How Children's Beliefs About Their Intelligence Are Shaped by Parents

Children are little super sleuths and they will pick up on everything we say and do, even when we (and they) don’t realise it’s happening. Recent research has found that one of the important things you will be shaping, often without realising, is your child’s beliefs about his or her own intelligence. 

The research, published in the journal Psychological Science, found that what a parent believes abound failure being either or a good or a bad thing, plays a critical role in the development of a child’s mindset.

Plenty of research has found that mindset is such a critical part of success, but there has been limited evidence suggesting that mindset is something handed down from parents to children.

‘Mindsets – children’s belief about whether their intelligence is just fixed or can grow – can have a large impact on their achievement and motivation … Our findings show that parents can endorse a growth mindset but they might not pass it on to their children unless they have a positive and constructive reaction to their children’s struggles.’ – Kyla Haimovitz, Stanford University, first author of the study. 

Fixed Mindset v. Growth Mindset. The Mind-Blowing Differences.

Children generally tend towards either a growth mindset or a fixed mindset. Children with a growth mindset believe they are capable of achieving what they want if they put in the time and effort. They are more likely to keep going when things get tough, ask for help, and be more resilient when something doesn’t quite work out as planned.

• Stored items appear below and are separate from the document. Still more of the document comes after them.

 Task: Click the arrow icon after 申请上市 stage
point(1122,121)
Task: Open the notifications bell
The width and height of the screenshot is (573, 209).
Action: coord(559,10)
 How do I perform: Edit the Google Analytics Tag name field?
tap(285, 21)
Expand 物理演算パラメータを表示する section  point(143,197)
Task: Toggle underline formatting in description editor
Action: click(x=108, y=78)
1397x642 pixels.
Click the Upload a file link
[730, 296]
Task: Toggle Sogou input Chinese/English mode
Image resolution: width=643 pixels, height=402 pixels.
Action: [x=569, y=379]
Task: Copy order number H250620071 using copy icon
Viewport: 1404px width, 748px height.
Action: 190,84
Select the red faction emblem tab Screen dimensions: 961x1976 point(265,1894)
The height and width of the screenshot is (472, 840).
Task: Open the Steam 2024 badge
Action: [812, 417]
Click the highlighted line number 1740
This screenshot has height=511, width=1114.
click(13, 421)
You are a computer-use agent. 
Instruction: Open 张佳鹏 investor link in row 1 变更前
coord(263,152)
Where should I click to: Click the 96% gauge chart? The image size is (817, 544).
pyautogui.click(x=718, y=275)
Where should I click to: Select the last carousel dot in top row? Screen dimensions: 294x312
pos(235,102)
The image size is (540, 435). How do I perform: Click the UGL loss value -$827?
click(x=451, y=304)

A growth mindset motivates kids to stretch themselves. Kids with a growth mindset are more likely to see challenge as an opportunity to learn and to grow. They are less likely to fear failure or to be knocked off course by it, believing that if they don’t get something straight away, it’s just a matter of time and effort before they do.

Children with a fixed mindset believe that intelligence (and certain qualities) is for the genetically blessed, and that no amount of time or effort will make a difference to that. A fixed mindset can shrink their potential, as they are driven by the belief that if they can’t do something, they will never be able to do it so why bother trying. Kids with a fixed mindset are quicker to give up when they feel challenged. When they are given the choice to stay within the safe snugness of their comfort zones or to stretch themselves, they will be more likely to choose the easy path. When they fail, they are more likely to give up. This is fuelled by belief that failure is a sign that they don’t have the intelligence or capability to succeed. 

Why does a parent’s reactions to failure carry so much more weight than a parent’s mindset?

The study’s authors, Carol Dweck (a pioneer in mindset research) and Kyla Haimovitz of Stanford University propose that the reason intelligence mindsets might not be passed down from parent to child is because mindset isn’t observable to a child. What kids are more likely to notice, and therefore be more sensitive to, is how a parent feels about failure.

Let’s talk about the research.

The study involved 73 pairs of parents and their children. The children were all 4th and 5th grade students. Parents were asked to rate their agreement with six statements related to failure, e.g. ‘Experiencing failure facilitates learning and growth,’ and four statements related to intelligence, e.g. ‘You can learn new things but you can’t really change how intelligent you are.’ The children were also asked to respond to similar statements about intelligence.

The study found no association between what parents believed about intelligence (as in whether intelligence was malleable or fixed) and what their children believed. A much more powerful influence on the way kids thought about intelligence was what the parent believed about failure.

Parents who viewed failure as negative or harmful had children who were more likely to have a fixed mindset. These were the children who were less likely to believe that they could improve their intelligence. The more negative the parent’s attitudes to failure, the more the child saw the parent as being more concerned with results and performance, than learning or taking the time needed to become good at something.

How can I influence the way they think about intelligence?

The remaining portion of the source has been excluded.